Synopses & Reviews
"The study of memory had become my specialty, my passion. In the next few years I wrote dozens of papers about how memory works and how it fails, but unlike most researchers studying memory, my work kept reaching out into the real world. To what extent, I wondered, could a person's memory be shaped by suggestion? When people witness a serious automobile accident, how accurate is their recollection of the facts? If a witness is questioned by a police officer, will the manner of questioning alter the representation of the memory? Can memories be supplemented with additional, false information?"
The "passion" Loftus describes in the lines above led her to a teaching career at the University of Washington and, perhaps more importantly, into hundreds of courtrooms as an expert witness on the fallibility of eyewitness accounts. As she has explained in numerous trials, and as she convincingly argues in this absorbing book, eyewitness accounts can be and often are so distorted that they no longer resemble the truth.
Review
"
Witness for the Defense is an important book." —
The New York Times"An intriguing and disturbing work in which forensic psychologist Loftus, a specialist on memory, examines the fallibility of eyewitness testimony in criminal cases . . . A fascinating examination of human memory, with troubling implications for the American criminal-justice system." —Kirkus Reviews
"Highly recommended for the general public and scholars interested in whether justice is served in the criminal justice system." —Library Journal
About the Author
Elizabeth Loftus is a professor of psychology and adjunct professor of law at the University of Washington in Seattle. For more than 20 years, she has conducted extensive research in the areas of human memory, eyewitness testimony and courtroom procedure.
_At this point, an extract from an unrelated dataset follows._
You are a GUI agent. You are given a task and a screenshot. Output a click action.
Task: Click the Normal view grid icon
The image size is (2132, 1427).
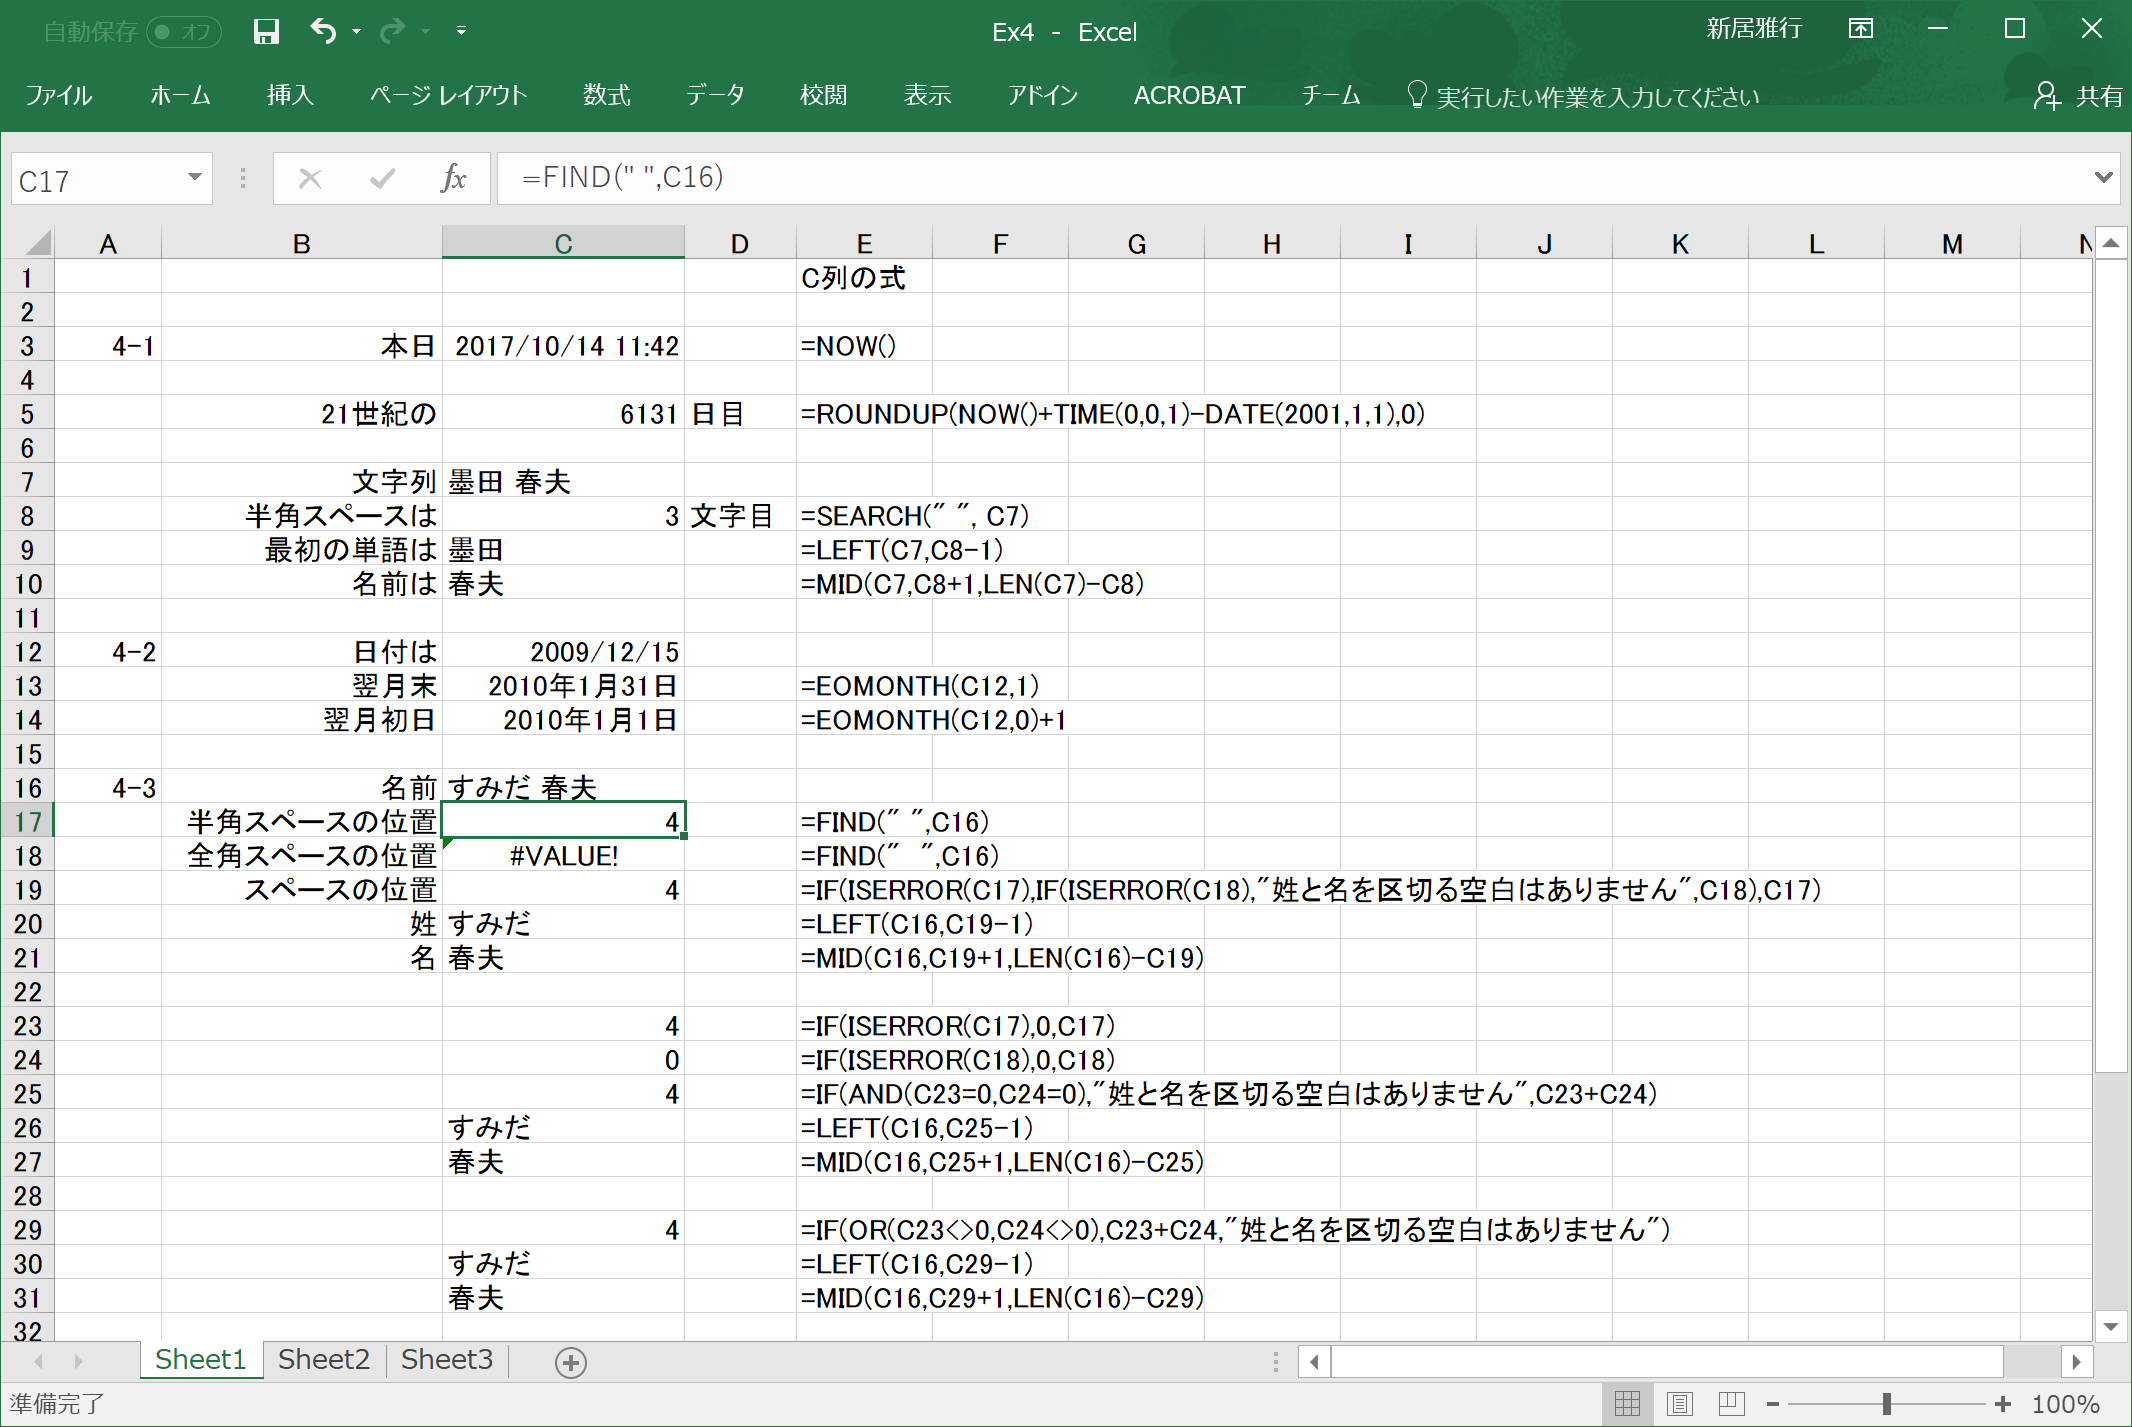click(x=1627, y=1404)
Loftus has served as an expert witness and consultant in hundreds of cases, including the McMartin PreSchool Molestation case, the Hillside Strangler case, the Michael Jackson case, the trial of Oliver North, and the trial of the Menendez brothers and has also worked on numerous cases involving allegations of "repressed memories." She has published over 250 journal articles and 18 books, including
Eyewitness Testimony, which won the American Psychological Association's National Media Award in 1980, and most recently,
The Myth of Repressed Memory. In 1983, she was invited to present her work to the Royal Society of London. Loftus has served as president of the Western Psychological Association in 1984 and has fulfilled leadership roles in numerous other organizations such as the American Psychological Association, Society of Experimental Psychologists, American Psychological Society, and Psychonomic Society.